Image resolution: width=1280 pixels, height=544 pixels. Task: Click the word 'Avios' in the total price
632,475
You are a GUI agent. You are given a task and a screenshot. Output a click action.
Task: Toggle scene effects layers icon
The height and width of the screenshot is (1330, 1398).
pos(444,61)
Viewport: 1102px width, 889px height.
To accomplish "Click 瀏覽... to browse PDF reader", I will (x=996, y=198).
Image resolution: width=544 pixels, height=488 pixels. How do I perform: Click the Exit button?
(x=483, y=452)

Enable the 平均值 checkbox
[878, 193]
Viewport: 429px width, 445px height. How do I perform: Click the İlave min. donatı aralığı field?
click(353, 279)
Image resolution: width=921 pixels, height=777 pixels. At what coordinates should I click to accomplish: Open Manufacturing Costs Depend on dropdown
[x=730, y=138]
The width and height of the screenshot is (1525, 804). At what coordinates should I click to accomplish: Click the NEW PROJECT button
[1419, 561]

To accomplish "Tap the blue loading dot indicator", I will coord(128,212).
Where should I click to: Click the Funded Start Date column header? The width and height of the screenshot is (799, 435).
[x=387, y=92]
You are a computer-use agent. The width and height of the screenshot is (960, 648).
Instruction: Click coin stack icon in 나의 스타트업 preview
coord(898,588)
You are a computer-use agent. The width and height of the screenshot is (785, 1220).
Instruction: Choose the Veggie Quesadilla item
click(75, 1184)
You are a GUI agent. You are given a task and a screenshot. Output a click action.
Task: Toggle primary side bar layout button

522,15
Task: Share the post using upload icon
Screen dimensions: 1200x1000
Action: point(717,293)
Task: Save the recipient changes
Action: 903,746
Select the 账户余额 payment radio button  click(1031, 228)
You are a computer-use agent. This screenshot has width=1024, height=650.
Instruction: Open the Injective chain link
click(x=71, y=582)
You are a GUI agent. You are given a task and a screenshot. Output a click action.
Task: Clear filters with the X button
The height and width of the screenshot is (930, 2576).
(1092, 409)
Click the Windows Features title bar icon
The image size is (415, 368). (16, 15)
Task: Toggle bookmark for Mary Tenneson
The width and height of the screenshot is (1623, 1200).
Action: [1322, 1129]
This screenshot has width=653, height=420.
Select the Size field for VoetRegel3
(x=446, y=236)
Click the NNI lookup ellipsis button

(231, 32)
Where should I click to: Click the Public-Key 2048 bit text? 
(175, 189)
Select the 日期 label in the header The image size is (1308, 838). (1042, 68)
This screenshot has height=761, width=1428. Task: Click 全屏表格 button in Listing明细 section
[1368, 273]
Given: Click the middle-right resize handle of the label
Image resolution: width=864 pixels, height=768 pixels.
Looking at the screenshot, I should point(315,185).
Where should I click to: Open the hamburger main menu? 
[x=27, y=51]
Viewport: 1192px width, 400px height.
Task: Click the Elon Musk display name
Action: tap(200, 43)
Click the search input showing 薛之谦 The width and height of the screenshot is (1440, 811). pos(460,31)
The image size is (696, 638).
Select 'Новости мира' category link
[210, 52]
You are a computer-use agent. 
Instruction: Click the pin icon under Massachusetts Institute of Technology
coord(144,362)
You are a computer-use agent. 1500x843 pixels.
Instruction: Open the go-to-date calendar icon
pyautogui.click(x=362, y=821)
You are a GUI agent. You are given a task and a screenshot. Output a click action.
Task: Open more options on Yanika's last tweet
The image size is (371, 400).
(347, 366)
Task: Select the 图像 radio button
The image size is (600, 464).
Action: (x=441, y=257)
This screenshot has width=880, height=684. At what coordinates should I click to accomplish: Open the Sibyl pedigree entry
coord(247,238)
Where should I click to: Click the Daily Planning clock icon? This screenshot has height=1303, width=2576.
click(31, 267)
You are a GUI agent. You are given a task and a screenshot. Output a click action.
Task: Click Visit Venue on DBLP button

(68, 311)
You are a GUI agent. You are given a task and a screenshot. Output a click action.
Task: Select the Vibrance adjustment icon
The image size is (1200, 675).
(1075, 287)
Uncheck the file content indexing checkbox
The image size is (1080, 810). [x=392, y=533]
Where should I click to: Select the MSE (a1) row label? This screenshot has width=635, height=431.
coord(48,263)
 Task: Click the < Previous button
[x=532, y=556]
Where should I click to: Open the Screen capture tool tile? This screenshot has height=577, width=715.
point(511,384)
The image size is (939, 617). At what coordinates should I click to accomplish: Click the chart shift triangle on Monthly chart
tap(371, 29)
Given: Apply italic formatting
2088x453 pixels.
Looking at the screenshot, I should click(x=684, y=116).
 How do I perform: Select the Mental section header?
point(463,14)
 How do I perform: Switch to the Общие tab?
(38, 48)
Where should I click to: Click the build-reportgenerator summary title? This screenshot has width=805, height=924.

# # # # # # #

Write the entries out once more, exactly as given.

TASK SOLUTION →
Image resolution: width=1280 pixels, height=544 pixels. Task: Click the word 'Avios' in the total price
632,475
You are a GUI agent. You are given a task and a screenshot. Output a click action.
Task: Toggle scene effects layers icon
The height and width of the screenshot is (1330, 1398).
pos(444,61)
Viewport: 1102px width, 889px height.
To accomplish "Click 瀏覽... to browse PDF reader", I will (x=996, y=198).
Image resolution: width=544 pixels, height=488 pixels. How do I perform: Click the Exit button?
(x=483, y=452)

Enable the 平均值 checkbox
[878, 193]
Viewport: 429px width, 445px height. How do I perform: Click the İlave min. donatı aralığı field?
click(353, 279)
Image resolution: width=921 pixels, height=777 pixels. At what coordinates should I click to accomplish: Open Manufacturing Costs Depend on dropdown
[x=730, y=138]
The width and height of the screenshot is (1525, 804). At what coordinates should I click to accomplish: Click the NEW PROJECT button
[1419, 561]

To accomplish "Tap the blue loading dot indicator", I will coord(128,212).
Where should I click to: Click the Funded Start Date column header? The width and height of the screenshot is (799, 435).
[x=387, y=92]
You are a computer-use agent. The width and height of the screenshot is (960, 648).
Instruction: Click coin stack icon in 나의 스타트업 preview
coord(898,588)
You are a computer-use agent. The width and height of the screenshot is (785, 1220).
Instruction: Choose the Veggie Quesadilla item
click(75, 1184)
You are a GUI agent. You are given a task and a screenshot. Output a click action.
Task: Toggle primary side bar layout button

522,15
Task: Share the post using upload icon
Screen dimensions: 1200x1000
Action: point(717,293)
Task: Save the recipient changes
Action: 903,746
Select the 账户余额 payment radio button  click(1031, 228)
You are a computer-use agent. This screenshot has width=1024, height=650.
Instruction: Open the Injective chain link
click(x=71, y=582)
You are a GUI agent. You are given a task and a screenshot. Output a click action.
Task: Clear filters with the X button
The height and width of the screenshot is (930, 2576).
(1092, 409)
Click the Windows Features title bar icon
The image size is (415, 368). (16, 15)
Task: Toggle bookmark for Mary Tenneson
The width and height of the screenshot is (1623, 1200).
Action: [1322, 1129]
This screenshot has width=653, height=420.
Select the Size field for VoetRegel3
(x=446, y=236)
Click the NNI lookup ellipsis button

(231, 32)
Where should I click to: Click the Public-Key 2048 bit text? 
(175, 189)
Select the 日期 label in the header The image size is (1308, 838). (1042, 68)
This screenshot has height=761, width=1428. Task: Click 全屏表格 button in Listing明细 section
[1368, 273]
Given: Click the middle-right resize handle of the label
Image resolution: width=864 pixels, height=768 pixels.
Looking at the screenshot, I should point(315,185).
Where should I click to: Open the hamburger main menu? 
[x=27, y=51]
Viewport: 1192px width, 400px height.
Task: Click the Elon Musk display name
Action: tap(200, 43)
Click the search input showing 薛之谦 The width and height of the screenshot is (1440, 811). pos(460,31)
The image size is (696, 638).
Select 'Новости мира' category link
[210, 52]
You are a computer-use agent. 
Instruction: Click the pin icon under Massachusetts Institute of Technology
coord(144,362)
You are a computer-use agent. 1500x843 pixels.
Instruction: Open the go-to-date calendar icon
pyautogui.click(x=362, y=821)
You are a GUI agent. You are given a task and a screenshot. Output a click action.
Task: Open more options on Yanika's last tweet
The image size is (371, 400).
(347, 366)
Task: Select the 图像 radio button
The image size is (600, 464).
Action: (x=441, y=257)
This screenshot has width=880, height=684. At what coordinates should I click to accomplish: Open the Sibyl pedigree entry
coord(247,238)
Where should I click to: Click the Daily Planning clock icon? This screenshot has height=1303, width=2576.
click(31, 267)
You are a GUI agent. You are given a task and a screenshot. Output a click action.
Task: Click Visit Venue on DBLP button

(68, 311)
You are a GUI agent. You are given a task and a screenshot. Output a click action.
Task: Select the Vibrance adjustment icon
The image size is (1200, 675).
(1075, 287)
Uncheck the file content indexing checkbox
The image size is (1080, 810). [x=392, y=533]
Where should I click to: Select the MSE (a1) row label? This screenshot has width=635, height=431.
coord(48,263)
 Task: Click the < Previous button
[x=532, y=556]
Where should I click to: Open the Screen capture tool tile? This screenshot has height=577, width=715.
point(511,384)
The image size is (939, 617). At what coordinates should I click to accomplish: Click the chart shift triangle on Monthly chart
tap(371, 29)
Given: Apply italic formatting
2088x453 pixels.
Looking at the screenshot, I should click(x=684, y=116).
 How do I perform: Select the Mental section header?
point(463,14)
 How do I perform: Switch to the Общие tab?
(38, 48)
Where should I click to: Click the build-reportgenerator summary title? This screenshot has width=805, height=924.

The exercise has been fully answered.